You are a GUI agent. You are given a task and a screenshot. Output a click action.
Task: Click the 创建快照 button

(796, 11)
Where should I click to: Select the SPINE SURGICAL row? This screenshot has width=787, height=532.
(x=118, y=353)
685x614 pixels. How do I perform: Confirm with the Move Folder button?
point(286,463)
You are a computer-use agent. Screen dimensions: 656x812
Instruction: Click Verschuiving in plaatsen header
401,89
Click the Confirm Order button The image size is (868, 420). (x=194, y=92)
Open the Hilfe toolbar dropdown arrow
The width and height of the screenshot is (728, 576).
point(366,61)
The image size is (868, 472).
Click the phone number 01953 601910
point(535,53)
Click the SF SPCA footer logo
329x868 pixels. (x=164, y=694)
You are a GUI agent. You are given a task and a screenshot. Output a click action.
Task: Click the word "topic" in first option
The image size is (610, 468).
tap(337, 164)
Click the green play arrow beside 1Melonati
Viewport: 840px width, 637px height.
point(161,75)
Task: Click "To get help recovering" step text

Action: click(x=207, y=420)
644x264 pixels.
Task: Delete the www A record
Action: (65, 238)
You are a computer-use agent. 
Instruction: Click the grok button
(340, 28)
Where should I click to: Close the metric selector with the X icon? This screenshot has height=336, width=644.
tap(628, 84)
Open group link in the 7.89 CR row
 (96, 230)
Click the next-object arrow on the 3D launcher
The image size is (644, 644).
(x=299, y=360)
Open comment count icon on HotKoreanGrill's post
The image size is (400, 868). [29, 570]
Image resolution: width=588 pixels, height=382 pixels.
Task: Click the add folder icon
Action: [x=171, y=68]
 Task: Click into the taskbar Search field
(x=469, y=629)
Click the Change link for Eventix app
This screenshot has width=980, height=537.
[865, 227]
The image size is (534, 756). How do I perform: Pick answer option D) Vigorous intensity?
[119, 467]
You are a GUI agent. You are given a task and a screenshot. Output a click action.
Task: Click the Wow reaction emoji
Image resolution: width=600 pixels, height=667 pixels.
____________
:: WHAT TO PRODUCE ::
The lines above, from the first through the one containing "Open the Hilfe toolbar dropdown arrow", must be restated word for word, with nothing added.

:: SOLVED PROBLEM ::
You are a GUI agent. You are given a task and a screenshot. Output a click action.
Task: Click the 创建快照 button

(796, 11)
Where should I click to: Select the SPINE SURGICAL row? This screenshot has width=787, height=532.
(x=118, y=353)
685x614 pixels. How do I perform: Confirm with the Move Folder button?
point(286,463)
You are a computer-use agent. Screen dimensions: 656x812
Instruction: Click Verschuiving in plaatsen header
401,89
Click the Confirm Order button The image size is (868, 420). (x=194, y=92)
Open the Hilfe toolbar dropdown arrow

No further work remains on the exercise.